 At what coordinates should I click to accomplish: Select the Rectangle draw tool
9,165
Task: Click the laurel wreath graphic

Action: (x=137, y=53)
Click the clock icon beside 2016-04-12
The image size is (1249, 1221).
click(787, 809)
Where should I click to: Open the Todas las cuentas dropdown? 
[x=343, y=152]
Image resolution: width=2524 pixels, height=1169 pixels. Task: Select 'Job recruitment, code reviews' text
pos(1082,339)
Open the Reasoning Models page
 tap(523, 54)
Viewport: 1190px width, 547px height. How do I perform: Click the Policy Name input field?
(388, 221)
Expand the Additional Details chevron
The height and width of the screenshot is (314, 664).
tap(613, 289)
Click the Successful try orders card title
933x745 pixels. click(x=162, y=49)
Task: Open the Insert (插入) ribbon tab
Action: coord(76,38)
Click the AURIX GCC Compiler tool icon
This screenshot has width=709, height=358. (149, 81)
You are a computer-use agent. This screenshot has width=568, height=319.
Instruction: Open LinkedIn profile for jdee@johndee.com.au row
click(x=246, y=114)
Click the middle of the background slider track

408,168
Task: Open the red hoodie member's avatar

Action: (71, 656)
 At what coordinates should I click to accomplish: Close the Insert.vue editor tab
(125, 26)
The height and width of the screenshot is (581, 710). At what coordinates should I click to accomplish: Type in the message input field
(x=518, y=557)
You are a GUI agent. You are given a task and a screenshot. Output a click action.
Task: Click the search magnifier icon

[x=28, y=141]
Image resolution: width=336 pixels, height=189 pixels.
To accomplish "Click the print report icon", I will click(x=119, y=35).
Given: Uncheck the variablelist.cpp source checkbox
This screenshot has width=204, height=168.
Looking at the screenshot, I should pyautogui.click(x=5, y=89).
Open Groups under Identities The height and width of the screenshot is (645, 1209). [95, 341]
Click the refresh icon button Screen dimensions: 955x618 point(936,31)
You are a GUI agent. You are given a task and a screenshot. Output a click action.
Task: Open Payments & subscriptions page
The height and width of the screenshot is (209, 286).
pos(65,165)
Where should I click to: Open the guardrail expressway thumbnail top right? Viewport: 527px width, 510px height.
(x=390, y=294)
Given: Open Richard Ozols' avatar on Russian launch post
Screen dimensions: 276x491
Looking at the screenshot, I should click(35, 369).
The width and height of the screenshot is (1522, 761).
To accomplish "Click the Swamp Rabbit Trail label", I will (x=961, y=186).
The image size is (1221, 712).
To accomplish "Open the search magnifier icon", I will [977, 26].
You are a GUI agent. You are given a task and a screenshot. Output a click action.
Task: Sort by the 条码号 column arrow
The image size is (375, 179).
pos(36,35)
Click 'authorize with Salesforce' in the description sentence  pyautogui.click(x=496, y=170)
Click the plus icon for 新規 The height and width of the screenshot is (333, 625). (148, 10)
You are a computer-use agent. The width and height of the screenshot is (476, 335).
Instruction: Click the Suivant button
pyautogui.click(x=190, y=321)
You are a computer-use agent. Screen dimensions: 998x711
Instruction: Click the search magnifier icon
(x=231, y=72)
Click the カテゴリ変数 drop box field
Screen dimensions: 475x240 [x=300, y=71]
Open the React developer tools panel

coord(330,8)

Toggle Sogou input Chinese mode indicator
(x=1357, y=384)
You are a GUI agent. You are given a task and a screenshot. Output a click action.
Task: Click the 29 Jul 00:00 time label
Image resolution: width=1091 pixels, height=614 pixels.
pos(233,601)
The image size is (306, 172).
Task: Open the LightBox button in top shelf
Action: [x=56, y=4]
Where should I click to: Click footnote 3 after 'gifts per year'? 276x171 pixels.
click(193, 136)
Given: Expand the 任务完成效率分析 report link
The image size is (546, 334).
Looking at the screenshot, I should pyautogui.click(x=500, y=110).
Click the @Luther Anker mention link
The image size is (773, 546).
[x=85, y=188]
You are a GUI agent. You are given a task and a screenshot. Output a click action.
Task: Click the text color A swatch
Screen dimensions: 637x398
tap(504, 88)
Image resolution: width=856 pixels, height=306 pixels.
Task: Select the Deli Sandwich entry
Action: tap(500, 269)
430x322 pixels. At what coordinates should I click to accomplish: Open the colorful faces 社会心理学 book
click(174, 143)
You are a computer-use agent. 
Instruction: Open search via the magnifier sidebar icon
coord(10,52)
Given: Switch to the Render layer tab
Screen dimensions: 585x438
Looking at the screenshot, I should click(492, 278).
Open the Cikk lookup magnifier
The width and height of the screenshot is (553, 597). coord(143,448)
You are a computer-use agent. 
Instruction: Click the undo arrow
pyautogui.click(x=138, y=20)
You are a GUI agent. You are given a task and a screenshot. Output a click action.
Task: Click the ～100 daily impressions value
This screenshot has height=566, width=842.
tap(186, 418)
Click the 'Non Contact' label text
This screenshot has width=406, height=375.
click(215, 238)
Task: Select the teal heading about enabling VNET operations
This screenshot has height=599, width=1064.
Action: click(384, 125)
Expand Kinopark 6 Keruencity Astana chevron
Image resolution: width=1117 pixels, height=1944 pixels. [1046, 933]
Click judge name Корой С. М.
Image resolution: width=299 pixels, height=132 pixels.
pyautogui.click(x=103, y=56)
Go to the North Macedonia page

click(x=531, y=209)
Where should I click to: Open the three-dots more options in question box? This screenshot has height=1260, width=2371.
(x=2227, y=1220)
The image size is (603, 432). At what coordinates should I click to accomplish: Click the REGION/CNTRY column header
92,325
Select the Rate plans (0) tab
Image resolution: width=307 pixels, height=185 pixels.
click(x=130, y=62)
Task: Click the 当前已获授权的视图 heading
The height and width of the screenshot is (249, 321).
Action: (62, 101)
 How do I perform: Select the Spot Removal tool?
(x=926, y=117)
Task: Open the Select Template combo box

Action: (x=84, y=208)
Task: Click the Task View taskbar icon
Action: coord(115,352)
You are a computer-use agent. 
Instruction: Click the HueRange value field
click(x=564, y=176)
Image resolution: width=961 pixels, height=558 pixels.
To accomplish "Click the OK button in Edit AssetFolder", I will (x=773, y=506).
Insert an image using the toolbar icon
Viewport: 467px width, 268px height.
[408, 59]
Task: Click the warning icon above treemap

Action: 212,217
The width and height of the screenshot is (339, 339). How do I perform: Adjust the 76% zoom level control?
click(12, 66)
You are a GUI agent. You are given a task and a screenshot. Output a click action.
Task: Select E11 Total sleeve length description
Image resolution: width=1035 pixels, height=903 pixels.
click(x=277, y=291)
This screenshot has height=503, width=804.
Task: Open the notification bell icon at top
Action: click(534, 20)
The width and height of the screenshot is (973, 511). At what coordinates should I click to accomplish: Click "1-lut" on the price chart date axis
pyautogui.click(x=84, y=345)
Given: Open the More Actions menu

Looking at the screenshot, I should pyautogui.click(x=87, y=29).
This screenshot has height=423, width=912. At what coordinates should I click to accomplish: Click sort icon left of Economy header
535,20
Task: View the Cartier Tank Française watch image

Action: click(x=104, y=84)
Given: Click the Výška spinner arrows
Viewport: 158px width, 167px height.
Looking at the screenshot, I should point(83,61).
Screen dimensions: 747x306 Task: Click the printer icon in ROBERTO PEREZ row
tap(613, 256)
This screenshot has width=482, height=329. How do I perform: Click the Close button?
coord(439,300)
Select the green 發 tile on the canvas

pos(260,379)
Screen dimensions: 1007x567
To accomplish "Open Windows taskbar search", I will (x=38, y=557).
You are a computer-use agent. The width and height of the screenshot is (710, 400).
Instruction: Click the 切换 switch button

▶ Exercise aim
How many lines in the records above hold the string "computer"? Only the number is wanted.

▶ Answer to the exercise
7